Modified: hive/trunk/ql/src/java/org/apache/hadoop/hive/ql/optimizer/index/RewriteQueryUsingAggregateIndex.java
URL: http://svn.apache.org/viewvc/hive/trunk/ql/src/java/org/apache/hadoop/hive/ql/optimizer/index/RewriteQueryUsingAggregateIndex.java?rev=1617039&r1=1617038&r2=1617039&view=diff
==============================================================================
--- hive/trunk/ql/src/java/org/apache/hadoop/hive/ql/optimizer/index/RewriteQueryUsingAggregateIndex.java (original)
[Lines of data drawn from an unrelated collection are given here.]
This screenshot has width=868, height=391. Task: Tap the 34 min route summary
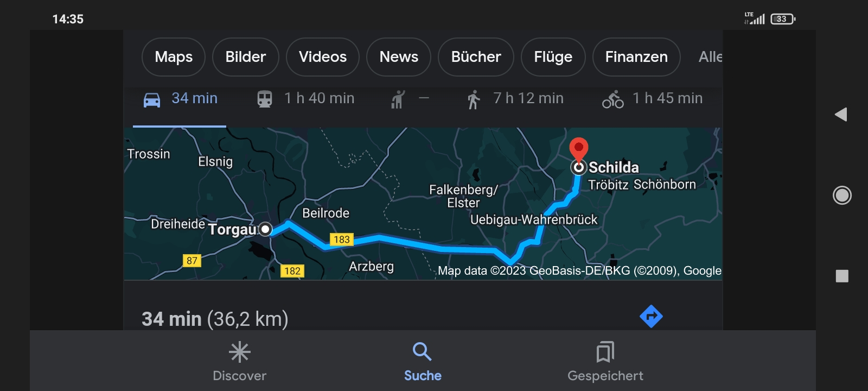point(215,319)
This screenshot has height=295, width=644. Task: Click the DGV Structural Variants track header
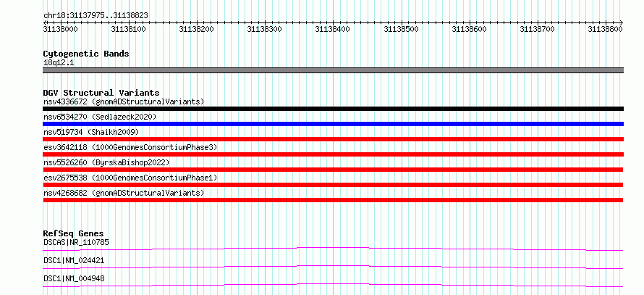[x=101, y=93]
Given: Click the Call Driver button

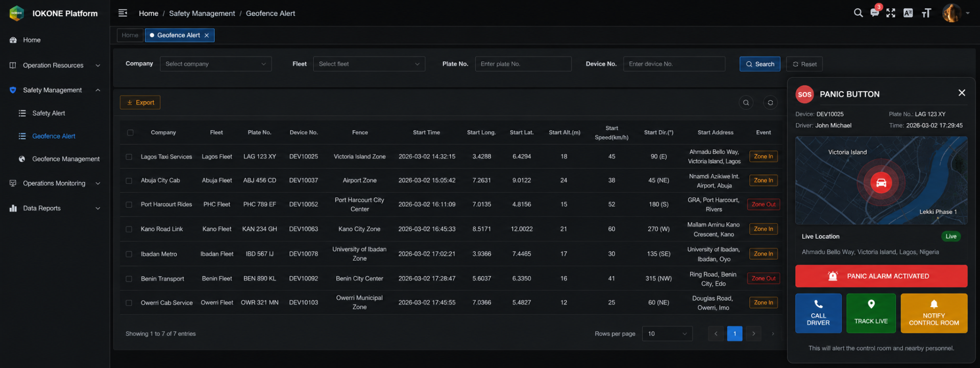Looking at the screenshot, I should [818, 313].

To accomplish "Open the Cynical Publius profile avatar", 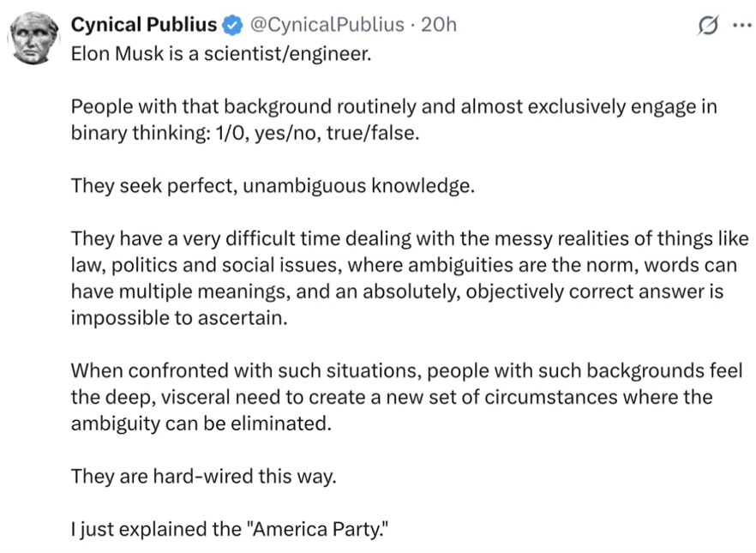I will 33,38.
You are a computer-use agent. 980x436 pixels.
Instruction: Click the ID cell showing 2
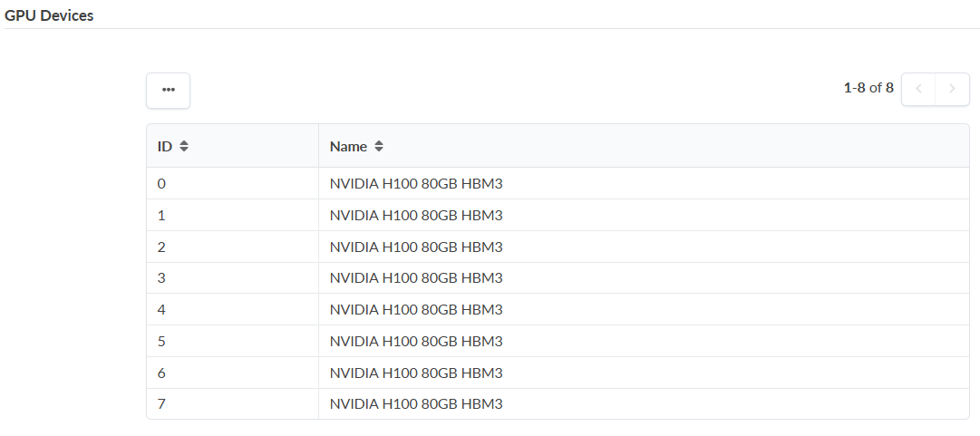162,247
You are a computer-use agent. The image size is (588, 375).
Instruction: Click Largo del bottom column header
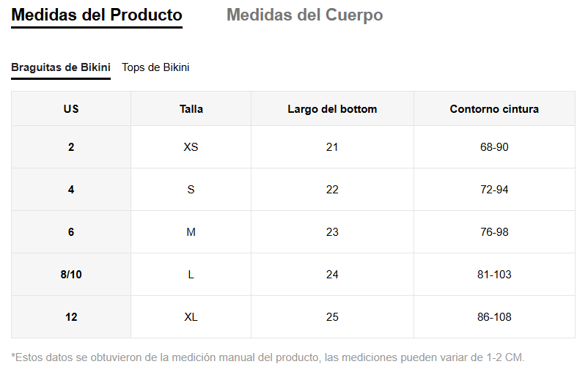pos(332,109)
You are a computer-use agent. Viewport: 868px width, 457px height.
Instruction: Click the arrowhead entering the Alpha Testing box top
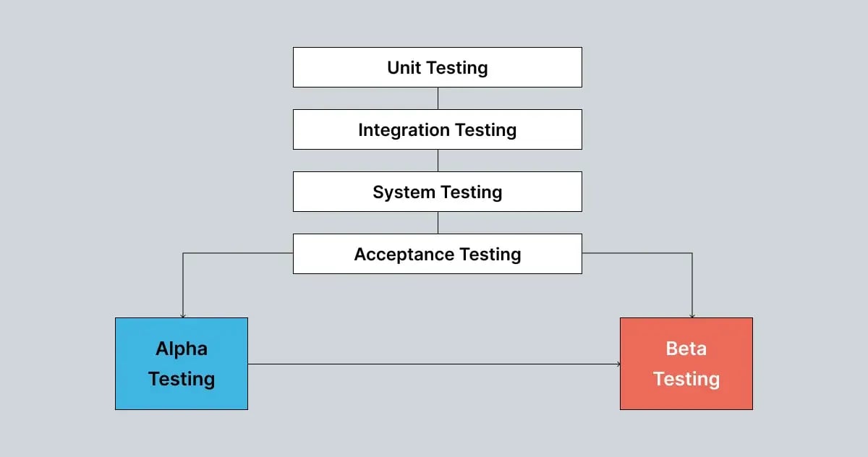183,315
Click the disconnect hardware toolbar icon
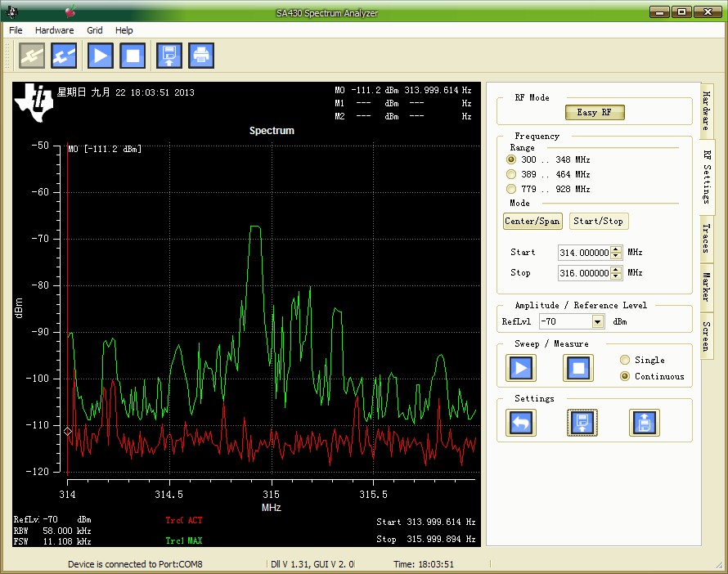The width and height of the screenshot is (728, 574). (x=64, y=55)
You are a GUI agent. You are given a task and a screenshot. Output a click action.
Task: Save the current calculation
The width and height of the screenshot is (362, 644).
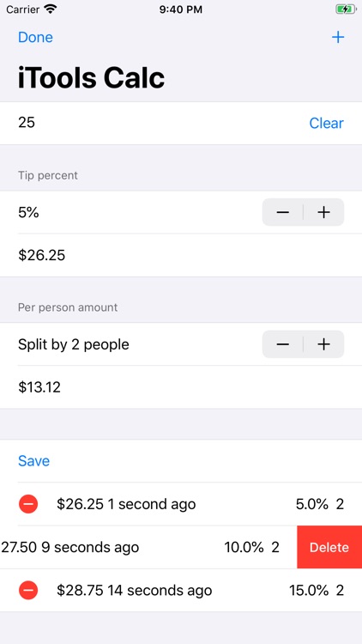click(x=33, y=461)
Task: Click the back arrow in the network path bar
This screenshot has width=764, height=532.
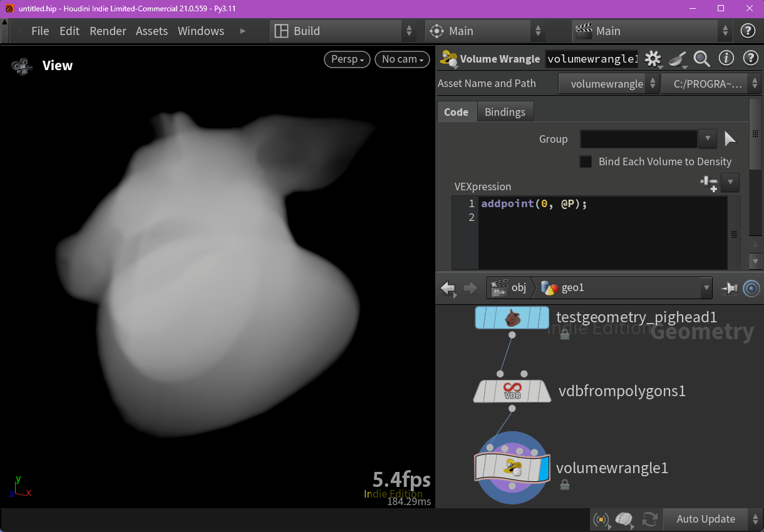Action: [x=448, y=288]
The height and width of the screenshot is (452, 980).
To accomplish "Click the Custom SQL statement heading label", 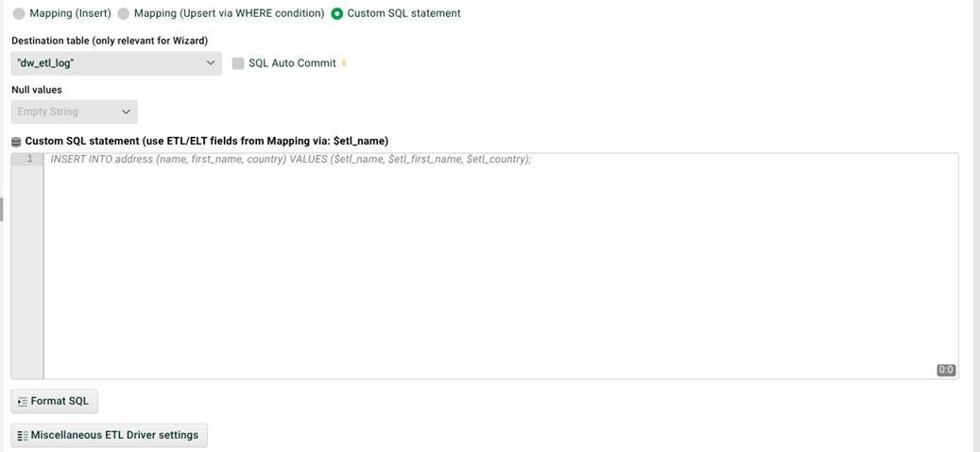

+++ hive/trunk/ql/src/java/org/apache/hadoop/hive/ql/optimizer/index/RewriteQueryUsingAggregateIndex.java Sun Aug 10 01:15:37 2014
@@ -42,6 +42,7 @@ import org.apache.hadoop.hive.ql.lib.Nod
 import org.apache.hadoop.hive.ql.lib.NodeProcessorCtx;
 import org.apache.hadoop.hive.ql.metadata.HiveException;
 import org.apache.hadoop.hive.ql.metadata.Table;
+import org.apache.hadoop.hive.ql.optimizer.ColumnPrunerProcFactory;
 import org.apache.hadoop.hive.ql.parse.OpParseContext;
 import org.apache.hadoop.hive.ql.parse.ParseContext;
 import org.apache.hadoop.hive.ql.parse.RowResolver;
@@ -68,7 +69,6 @@ import org.apache.hadoop.hive.serde2.typ
  */
 public final class RewriteQueryUsingAggregateIndex {
   private static final Log LOG = LogFactory.getLog(RewriteQueryUsingAggregateIndex.class.getName());
-  private static RewriteQueryUsingAggregateIndexCtx rewriteQueryCtx = null;
 
   private RewriteQueryUsingAggregateIndex() {
     //this prevents the class from getting instantiated
@@ -78,7 +78,7 @@ public final class RewriteQueryUsingAggr
     public Object process(Node nd, Stack<Node> stack, NodeProcessorCtx ctx,
         Object... nodeOutputs) throws SemanticException {
       SelectOperator operator = (SelectOperator)nd;
-      rewriteQueryCtx = (RewriteQueryUsingAggregateIndexCtx)ctx;
+      RewriteQueryUsingAggregateIndexCtx rewriteQueryCtx = (RewriteQueryUsingAggregateIndexCtx)ctx;
       List<Operator<? extends OperatorDesc>> childOps = operator.getChildOperators();
       Operator<? extends OperatorDesc> childOp = childOps.iterator().next();
 
@@ -98,7 +98,7 @@ public final class RewriteQueryUsingAggr
         List<ColumnInfo> selRSSignature =
           selRS.getSignature();
         //Need to create a new type for Column[_count_of_indexed_key_column] node
-        PrimitiveTypeInfo pti = (PrimitiveTypeInfo) TypeInfoFactory.getPrimitiveTypeInfo("bigint");
+        PrimitiveTypeInfo pti = TypeInfoFactory.getPrimitiveTypeInfo("bigint");
         pti.setTypeName("bigint");
         ColumnInfo newCI = new ColumnInfo(rewriteQueryCtx.getAggregateFunction(), pti, "", false);
         selRSSignature.add(newCI);
@@ -117,19 +117,15 @@ public final class RewriteQueryUsingAggr
   /**
    * This processor replaces the original TableScanOperator with
    * the new TableScanOperator and metadata that scans over the
-   * index table rather than scanning over the orginal table.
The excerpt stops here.